In the spirit of not sounding like I’m just clowning on your, let me share one of my own development gems: I couldn’t figure out how to properly get Area2D nodes to work in Godot, so I decided I would just make my collectables rigidbodie2Ds and it’d be fine. Turns out it wasn’t entirely fine, since in a game where rigidbodies bounce off each other trying to “collect” a rigidbody without bouncing off of it isn’t default behavior (wow, so crazy!). My solution? free() the collectable as soon as it detects a collision but before it starts move_and_collide() proper, hoping and praying that it disappears before the player character detects it. Somehow this strategy has managed to work, although if I told you I understood why I’d be lying.
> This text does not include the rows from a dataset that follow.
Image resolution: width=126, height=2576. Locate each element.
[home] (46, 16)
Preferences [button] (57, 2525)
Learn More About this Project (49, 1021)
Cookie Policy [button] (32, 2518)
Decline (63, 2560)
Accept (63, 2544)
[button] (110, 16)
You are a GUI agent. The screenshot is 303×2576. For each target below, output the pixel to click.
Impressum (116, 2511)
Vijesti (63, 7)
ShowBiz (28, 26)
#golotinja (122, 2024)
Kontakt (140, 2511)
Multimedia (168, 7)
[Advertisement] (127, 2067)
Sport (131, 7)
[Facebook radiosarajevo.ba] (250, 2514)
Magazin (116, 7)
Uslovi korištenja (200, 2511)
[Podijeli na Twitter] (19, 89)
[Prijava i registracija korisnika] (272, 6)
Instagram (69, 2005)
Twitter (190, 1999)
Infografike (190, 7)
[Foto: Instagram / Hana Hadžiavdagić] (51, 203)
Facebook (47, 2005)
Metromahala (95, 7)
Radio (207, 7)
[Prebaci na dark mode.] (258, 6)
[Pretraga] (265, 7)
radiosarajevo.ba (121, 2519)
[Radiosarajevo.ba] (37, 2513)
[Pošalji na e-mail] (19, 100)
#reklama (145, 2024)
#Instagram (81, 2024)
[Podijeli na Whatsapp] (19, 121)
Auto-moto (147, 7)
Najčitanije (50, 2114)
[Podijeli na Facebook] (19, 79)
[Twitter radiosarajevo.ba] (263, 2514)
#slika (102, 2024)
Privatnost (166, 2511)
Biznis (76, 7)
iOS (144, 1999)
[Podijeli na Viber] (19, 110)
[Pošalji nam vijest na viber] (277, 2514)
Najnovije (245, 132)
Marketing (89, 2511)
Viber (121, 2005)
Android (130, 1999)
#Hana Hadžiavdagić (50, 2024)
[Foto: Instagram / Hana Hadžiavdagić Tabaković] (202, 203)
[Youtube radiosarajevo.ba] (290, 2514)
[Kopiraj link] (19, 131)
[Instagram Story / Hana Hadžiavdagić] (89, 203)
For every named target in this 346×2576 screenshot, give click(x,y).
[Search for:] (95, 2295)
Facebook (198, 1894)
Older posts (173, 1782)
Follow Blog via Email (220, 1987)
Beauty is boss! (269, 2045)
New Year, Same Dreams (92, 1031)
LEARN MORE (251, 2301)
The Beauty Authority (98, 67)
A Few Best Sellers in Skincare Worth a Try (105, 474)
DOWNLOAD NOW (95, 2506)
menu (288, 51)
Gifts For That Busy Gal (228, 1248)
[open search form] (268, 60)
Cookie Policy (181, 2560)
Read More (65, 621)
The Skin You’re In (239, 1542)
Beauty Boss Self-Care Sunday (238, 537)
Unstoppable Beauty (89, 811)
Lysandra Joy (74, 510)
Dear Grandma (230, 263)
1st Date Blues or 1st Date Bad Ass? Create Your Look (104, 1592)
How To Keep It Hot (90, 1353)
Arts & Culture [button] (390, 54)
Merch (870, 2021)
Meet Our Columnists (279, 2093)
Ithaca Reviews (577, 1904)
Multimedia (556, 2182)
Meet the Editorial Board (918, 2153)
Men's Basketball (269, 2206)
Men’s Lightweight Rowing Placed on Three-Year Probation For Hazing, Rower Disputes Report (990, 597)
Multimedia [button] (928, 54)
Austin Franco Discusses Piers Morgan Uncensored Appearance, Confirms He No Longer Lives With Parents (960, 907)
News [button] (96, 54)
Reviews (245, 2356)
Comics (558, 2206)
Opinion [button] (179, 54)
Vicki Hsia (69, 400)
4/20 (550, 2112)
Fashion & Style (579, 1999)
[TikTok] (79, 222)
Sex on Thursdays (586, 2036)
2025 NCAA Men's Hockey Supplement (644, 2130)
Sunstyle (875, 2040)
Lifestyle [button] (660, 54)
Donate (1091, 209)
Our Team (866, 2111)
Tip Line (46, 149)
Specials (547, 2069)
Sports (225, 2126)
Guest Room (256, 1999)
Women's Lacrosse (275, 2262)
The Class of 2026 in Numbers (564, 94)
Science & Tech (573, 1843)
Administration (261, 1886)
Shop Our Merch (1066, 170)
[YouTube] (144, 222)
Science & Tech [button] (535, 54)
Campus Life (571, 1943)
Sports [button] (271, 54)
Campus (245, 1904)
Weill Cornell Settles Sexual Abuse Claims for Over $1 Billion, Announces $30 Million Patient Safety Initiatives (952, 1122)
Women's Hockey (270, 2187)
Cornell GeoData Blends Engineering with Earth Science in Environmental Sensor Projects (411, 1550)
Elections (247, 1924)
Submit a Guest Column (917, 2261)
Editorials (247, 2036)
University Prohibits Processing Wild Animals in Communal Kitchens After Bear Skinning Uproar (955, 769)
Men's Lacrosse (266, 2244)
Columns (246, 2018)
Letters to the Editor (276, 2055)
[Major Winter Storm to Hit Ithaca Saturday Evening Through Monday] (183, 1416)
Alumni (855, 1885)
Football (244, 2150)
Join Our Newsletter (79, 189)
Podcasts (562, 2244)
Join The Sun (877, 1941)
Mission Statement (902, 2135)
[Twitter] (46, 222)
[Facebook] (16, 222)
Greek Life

With that out of the way, I’d be pretty curious to know how your evaluate_position() function worked. Assuming you’re not going the ML direction of Lc0, Stockfish, and Alpha0 (if you are I’m super jelly of all the compute you have lying around), are you using a similar “these squares are worth more” framework but set by hand? Or are you trying to brute force finding move combinations that lead to positive material exchanges? I’d try the brute force version myself, but for some reason itch is saying that it cannot be found every time I try to start it.